India is removing key textile bottlenecks: QCOs on 20+ synthetic inputs withdrawn, inverted GST fixed with fibres/yarns at 5%, and labour + trade frictions eased. After years of drag, the sector can finally scale globally.

When you read stuff like this, you wonder why didn't Modi do all of these in 2014 and 2015 itself and wait so long?

Why was the oil sector reforms done in 2024 along with opening up of Andaman Sea not done in 2014/15 itself?
Why was commercial coal mining not allowed in 2015 itself rather than wait till 2019?
Why wasn't 100% FDI allowed in Insurance in 2015 itself?
Why wasn't the PLI scheme started along with Make in India in 2014 itself?
Rare earth-critical minerals scheme? and so many others?

Regards
 
@Thinking

India is removing key textile bottlenecks: QCOs on 20+ synthetic inputs withdrawn, inverted GST fixed with fibres/yarns at 5%, and labour + trade frictions eased. After years of drag, the sector can finally scale globally.

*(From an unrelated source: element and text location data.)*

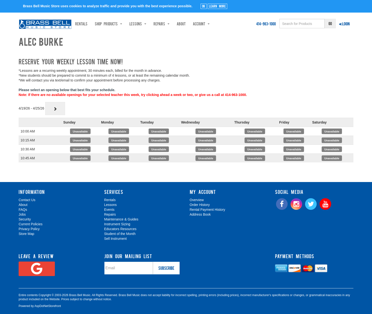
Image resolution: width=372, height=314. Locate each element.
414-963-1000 (266, 24)
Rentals (98, 24)
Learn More (217, 6)
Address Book (200, 214)
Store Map (26, 234)
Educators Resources (120, 229)
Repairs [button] (179, 24)
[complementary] (334, 287)
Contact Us (27, 200)
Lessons (110, 205)
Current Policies (31, 224)
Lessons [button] (154, 24)
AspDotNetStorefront (47, 306)
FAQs (23, 210)
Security (25, 219)
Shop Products (125, 24)
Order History (200, 205)
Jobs (22, 214)
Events (109, 210)
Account (218, 24)
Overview (197, 200)
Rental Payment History (207, 210)
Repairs (110, 214)
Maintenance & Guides (121, 219)
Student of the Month (120, 234)
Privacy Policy (29, 229)
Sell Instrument (115, 239)
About (198, 24)
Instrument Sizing (117, 224)
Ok (203, 6)
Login (344, 24)
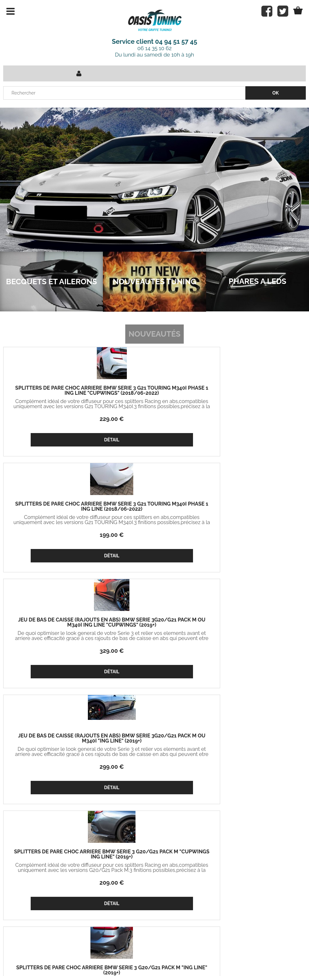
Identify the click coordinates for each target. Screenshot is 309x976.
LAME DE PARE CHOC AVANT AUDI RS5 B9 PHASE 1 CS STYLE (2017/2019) (255, 625)
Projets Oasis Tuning (29, 871)
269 (54, 766)
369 (154, 766)
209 (154, 534)
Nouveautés (154, 334)
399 (255, 650)
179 (255, 534)
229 (54, 419)
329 (255, 419)
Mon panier (19, 886)
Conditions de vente (145, 956)
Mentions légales (198, 956)
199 (154, 419)
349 (155, 650)
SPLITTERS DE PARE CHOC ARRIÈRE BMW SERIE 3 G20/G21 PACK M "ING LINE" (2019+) (255, 509)
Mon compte (71, 871)
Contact (101, 956)
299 (54, 534)
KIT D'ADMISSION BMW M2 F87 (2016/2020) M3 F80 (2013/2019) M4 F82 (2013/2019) (154, 625)
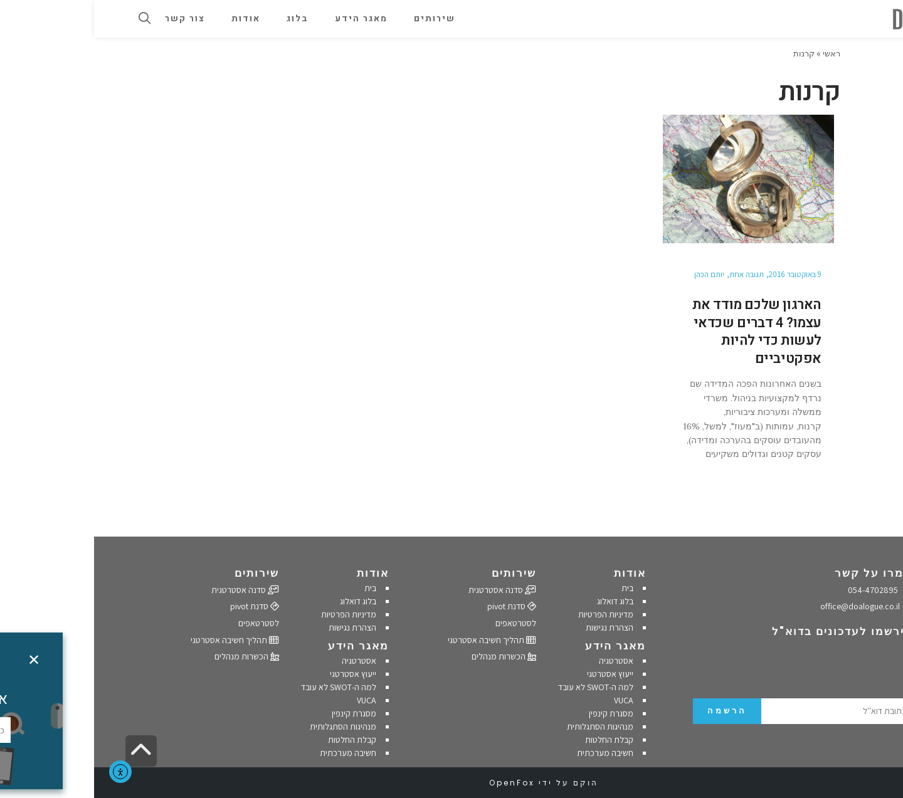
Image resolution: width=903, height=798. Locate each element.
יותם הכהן (615, 274)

When you read stuff like this, you wonder why didn't Modi do all of these in 2014 and 2015 itself and wait so long?

Why was the oil sector reforms done in 2024 along with opening up of Andaman Sea not done in 2014/15 itself?
Why was commercial coal mining not allowed in 2015 itself rather than wait till 2019?
Why wasn't 100% FDI allowed in Insurance in 2015 itself?
Why wasn't the PLI scheme started along with Make in India in 2014 itself?
Rare earth-critical minerals scheme? and so many others?

Regards

1) Incompetency.
2) Can't do everything on day one.

Indian politicians are always reactionary. PM mitra park were announced more than 6 years ago. Without judicial and babudom reform there is little hope.
 
Key Summary Points

Indian motorcycles dominate African markets over Chinese and American brands, especially in commuter and commercial segments.

Better quality than Chinese bikes: Indian brands (Bajaj, TVS, Hero) are seen as more durable, reliable, and better engineered for rough African roads. Chinese bikes are often cheaper upfront but fail faster.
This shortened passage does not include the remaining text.